Kamis, 07 Agustus 2008

11 - Turya


Turya atau lengkapnya Turya Void erat hubungannya dengan apa yang disebut dengan Pencerahan. Pencerahan dalam Buddhisme Zen dikenal dengan nama kensho dan satori - keduanya istilah Bahasa Jepang. Arti dan pengertian dari keduanya sebenarnya tidak berbeda - hanya saja kata satori lebih sering dipergunakan apabila kita berbicara tentang pencerahan seorang Buddha atau Patriat. Karenanya kata satori kemudian diartikan sebagai pencerahan pada tahapan yang sangat dalam - sedangkan pencerahan-pencerahan yang dialami para praktisi Zen yang sedang berlatih biasanya disebut dengan istilah kensho.

Lalu - apa hu
bungan Turya Void ini dengan Kensho atau Satori ?

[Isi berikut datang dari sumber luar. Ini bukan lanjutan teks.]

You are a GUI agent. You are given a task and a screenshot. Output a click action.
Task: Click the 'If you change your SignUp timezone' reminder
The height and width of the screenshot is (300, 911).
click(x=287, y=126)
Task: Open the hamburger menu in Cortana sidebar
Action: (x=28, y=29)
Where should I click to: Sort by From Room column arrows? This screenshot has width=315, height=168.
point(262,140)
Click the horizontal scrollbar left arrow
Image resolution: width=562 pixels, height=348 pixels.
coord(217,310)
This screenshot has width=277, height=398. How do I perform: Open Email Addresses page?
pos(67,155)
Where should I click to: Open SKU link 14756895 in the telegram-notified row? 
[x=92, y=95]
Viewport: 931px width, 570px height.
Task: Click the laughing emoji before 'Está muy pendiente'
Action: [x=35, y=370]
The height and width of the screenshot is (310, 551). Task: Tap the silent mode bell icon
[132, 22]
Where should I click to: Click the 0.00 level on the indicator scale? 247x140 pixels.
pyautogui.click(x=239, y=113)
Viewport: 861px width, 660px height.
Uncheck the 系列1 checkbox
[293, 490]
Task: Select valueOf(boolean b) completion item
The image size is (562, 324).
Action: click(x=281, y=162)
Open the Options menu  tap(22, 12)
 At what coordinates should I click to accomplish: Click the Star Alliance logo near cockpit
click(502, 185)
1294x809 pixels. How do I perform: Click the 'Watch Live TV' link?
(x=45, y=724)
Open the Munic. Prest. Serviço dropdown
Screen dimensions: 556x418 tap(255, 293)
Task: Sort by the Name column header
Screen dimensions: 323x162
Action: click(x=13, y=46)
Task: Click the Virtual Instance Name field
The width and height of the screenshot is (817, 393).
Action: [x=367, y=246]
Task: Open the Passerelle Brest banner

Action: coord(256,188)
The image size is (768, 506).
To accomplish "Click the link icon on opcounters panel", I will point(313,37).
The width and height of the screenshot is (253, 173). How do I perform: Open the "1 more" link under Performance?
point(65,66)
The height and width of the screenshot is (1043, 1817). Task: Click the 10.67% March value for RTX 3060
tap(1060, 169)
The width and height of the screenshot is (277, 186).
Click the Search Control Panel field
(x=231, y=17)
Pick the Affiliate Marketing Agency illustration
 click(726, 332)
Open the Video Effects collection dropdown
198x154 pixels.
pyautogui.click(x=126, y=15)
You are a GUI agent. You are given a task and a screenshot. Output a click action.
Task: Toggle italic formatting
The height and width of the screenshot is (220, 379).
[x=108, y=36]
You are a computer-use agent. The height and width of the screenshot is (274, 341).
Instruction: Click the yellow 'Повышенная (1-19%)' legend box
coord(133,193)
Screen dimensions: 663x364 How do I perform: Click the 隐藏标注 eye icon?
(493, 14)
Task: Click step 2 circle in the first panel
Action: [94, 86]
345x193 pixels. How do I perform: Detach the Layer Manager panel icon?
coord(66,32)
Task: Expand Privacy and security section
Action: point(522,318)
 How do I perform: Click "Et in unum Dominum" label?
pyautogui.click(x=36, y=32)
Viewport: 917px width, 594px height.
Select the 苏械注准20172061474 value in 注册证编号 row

Untuk menjawab pertanyaan ini - pertama kita akan berbicara tentang apa yang disebut atau dikenal dengan istilah ' kesadaran '.
Terungkap suatu fakta yang sangat mengejutkan dari apa yang disebut ' kesadaran ' ini. Pada umumnya orang mengira bahwa apa yang disebut ' kesadaran ' ini berjalan secara kontinyu - secara terus menerus. Sebenarnya tidak. Tetapi sebelum itu biarlah kita berbicara tentang pengertian ' kesadaran ' terlebih dahulu.
Kalau kita berbicara tentang kesadaran - kita sebenarnya berbicara tentang pikiran - tetapi pikiran bukan dalam pengertian-nya sebagai ' thought ' - akan tetapi lebih dalam pengertiannya sebagai apa yang disebut ' mind '.
Kesadaran dalam pengertian Buddhisme Zen adalah - mind yang beraktifitas. Aktifitas ini berupa terus berlangsungnya ' thought ' yang datang tanpa henti - silih berganti. Bagaikan gelombang laut.
Ya - memang pikiran dalam pengertian ' thought ' ini sering diibaratkan sebagai gelombang lautan.
Tapi ada perbedaan besar dan mendasar : Gelombang laut , betapa pun besar dan dahsyat mempunyai pola yang tertentu - ada keteraturan di situ, tidak acak. Pikiran / thought tidak. Disamping sangat cepat, silih berganti - juga sangat acak. Dua pikiran dapat muncul seolah tumpang tindih - bahkan yang berlawanan sekali pun !

Tetapi . . .

Betapa pun cepatnya pikiran-pikiran / thought yang ada yang menyebabkan mind ini menjadi aktif - sebenarnya ada celah di situ. Dan celah ini-lah yang disebut Turya - Turya Void.
( Kata ' void ' dalam Bahasa Inggris berarti ' ruang hampa ' ).
Jadi kesadaran bisa juga diibaratkan - walau pun tidak tepat betul - ibarat sebuah film yang diputar sangat cepat. Putaran sangat cepat ini kemudian memberi kesan suatu gerakan yang kontinyu - berkesinambungan - padahal sebetulnya tidak. Sebenarnya gerakan itu terdiri dari begitu banyak gambar-gambar terpisah yang tersatukan dalam suatu kecepatan yang amat tinggi.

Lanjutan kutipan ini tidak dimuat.